(Stored data entries)
──────

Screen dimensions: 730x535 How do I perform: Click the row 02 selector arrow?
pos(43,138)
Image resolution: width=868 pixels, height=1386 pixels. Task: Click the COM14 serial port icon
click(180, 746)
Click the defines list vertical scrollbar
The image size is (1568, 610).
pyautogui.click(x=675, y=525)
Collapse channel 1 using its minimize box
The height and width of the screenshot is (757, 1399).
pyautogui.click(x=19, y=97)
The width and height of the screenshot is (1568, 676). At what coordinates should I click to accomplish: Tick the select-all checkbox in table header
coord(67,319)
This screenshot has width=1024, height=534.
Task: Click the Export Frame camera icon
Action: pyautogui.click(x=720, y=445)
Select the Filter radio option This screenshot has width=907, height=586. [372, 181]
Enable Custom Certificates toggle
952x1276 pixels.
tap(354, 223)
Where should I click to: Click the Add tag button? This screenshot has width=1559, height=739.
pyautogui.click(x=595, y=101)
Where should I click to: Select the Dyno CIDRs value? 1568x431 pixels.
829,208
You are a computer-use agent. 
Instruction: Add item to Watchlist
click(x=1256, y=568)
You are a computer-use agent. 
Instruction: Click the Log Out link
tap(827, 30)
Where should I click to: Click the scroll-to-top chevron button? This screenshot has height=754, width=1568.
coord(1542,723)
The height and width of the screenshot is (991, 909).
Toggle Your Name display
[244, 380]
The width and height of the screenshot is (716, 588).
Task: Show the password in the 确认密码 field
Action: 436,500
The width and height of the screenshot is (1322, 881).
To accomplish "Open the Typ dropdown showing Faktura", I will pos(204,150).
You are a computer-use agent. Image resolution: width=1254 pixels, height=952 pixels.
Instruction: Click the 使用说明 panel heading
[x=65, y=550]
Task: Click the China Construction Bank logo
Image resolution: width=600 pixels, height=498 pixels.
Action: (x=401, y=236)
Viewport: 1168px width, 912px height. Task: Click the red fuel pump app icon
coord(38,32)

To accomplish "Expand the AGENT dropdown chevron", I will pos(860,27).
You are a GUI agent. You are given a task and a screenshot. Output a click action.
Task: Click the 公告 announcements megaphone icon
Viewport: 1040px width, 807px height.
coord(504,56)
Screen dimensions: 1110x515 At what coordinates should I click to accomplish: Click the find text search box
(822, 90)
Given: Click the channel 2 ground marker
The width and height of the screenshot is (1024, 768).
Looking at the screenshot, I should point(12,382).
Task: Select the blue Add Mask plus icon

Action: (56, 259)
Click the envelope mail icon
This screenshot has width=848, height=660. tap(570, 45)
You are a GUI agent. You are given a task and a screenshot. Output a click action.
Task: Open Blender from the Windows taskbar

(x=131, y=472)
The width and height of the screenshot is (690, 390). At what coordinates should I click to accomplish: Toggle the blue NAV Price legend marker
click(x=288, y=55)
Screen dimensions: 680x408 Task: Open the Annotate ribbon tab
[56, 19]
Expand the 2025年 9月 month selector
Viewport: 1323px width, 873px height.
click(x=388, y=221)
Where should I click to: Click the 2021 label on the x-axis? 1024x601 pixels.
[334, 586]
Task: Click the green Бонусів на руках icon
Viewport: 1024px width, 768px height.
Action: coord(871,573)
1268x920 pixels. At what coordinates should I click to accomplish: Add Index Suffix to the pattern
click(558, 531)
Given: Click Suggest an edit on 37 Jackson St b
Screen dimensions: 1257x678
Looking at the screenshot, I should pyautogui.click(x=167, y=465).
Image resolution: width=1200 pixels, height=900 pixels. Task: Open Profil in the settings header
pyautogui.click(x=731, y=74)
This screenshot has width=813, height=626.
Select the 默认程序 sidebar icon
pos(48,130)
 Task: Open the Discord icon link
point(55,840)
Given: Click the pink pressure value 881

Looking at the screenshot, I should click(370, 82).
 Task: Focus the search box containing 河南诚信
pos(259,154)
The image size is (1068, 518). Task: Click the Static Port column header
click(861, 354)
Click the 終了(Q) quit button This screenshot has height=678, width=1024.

──────

The problem:
Find "Enable Custom Certificates toggle" in the entries above and copy that whole line exactly, then each line after it through the line that contains "Given: Click the channel 2 ground marker".

Answer to this task:
Enable Custom Certificates toggle
952x1276 pixels.
tap(354, 223)
Where should I click to: Click the Add tag button? This screenshot has width=1559, height=739.
pyautogui.click(x=595, y=101)
Where should I click to: Select the Dyno CIDRs value? 1568x431 pixels.
829,208
You are a computer-use agent. 
Instruction: Add item to Watchlist
click(x=1256, y=568)
You are a computer-use agent. 
Instruction: Click the Log Out link
tap(827, 30)
Where should I click to: Click the scroll-to-top chevron button? This screenshot has height=754, width=1568.
coord(1542,723)
The height and width of the screenshot is (991, 909).
Toggle Your Name display
[244, 380]
The width and height of the screenshot is (716, 588).
Task: Show the password in the 确认密码 field
Action: 436,500
The width and height of the screenshot is (1322, 881).
To accomplish "Open the Typ dropdown showing Faktura", I will pos(204,150).
You are a computer-use agent. Image resolution: width=1254 pixels, height=952 pixels.
Instruction: Click the 使用说明 panel heading
[x=65, y=550]
Task: Click the China Construction Bank logo
Image resolution: width=600 pixels, height=498 pixels.
Action: (x=401, y=236)
Viewport: 1168px width, 912px height. Task: Click the red fuel pump app icon
coord(38,32)

To accomplish "Expand the AGENT dropdown chevron", I will pos(860,27).
You are a GUI agent. You are given a task and a screenshot. Output a click action.
Task: Click the 公告 announcements megaphone icon
Viewport: 1040px width, 807px height.
coord(504,56)
Screen dimensions: 1110x515 At what coordinates should I click to accomplish: Click the find text search box
(822, 90)
Given: Click the channel 2 ground marker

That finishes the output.